### Exercise
Starting at the line that contains "Expand Premium shipping via the blue chevron", return every line through the end of the data exactly, without pictures.

(Saved data entries)
━━━

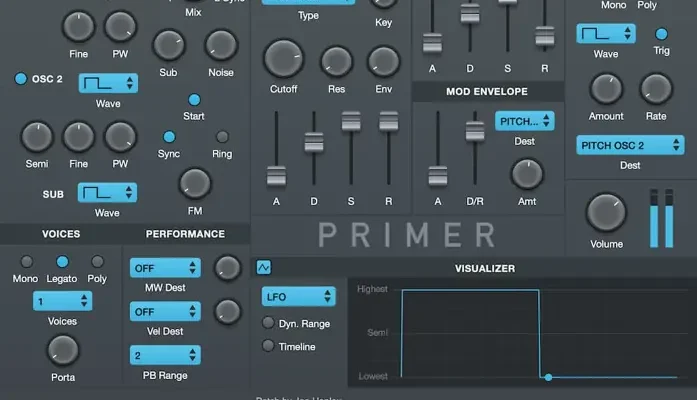Screen dimensions: 697x400
Task: Click the LFO Rate knob
Action: click(656, 90)
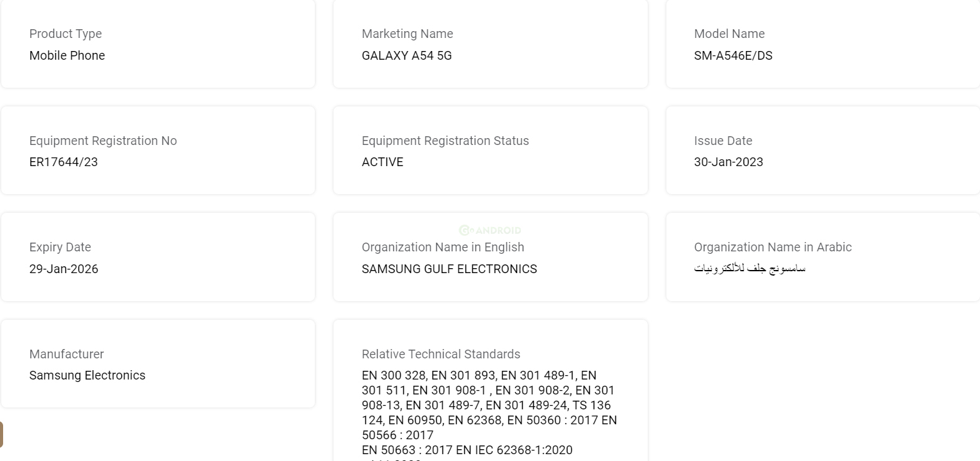Click the Arabic organization name text
The image size is (980, 461).
750,269
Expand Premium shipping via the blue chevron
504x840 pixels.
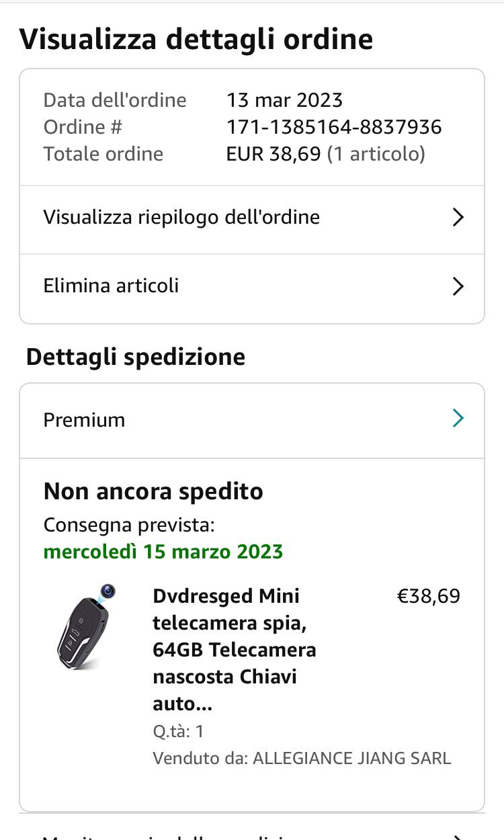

━━━

### Solution
Expand Premium shipping via the blue chevron
504x840 pixels.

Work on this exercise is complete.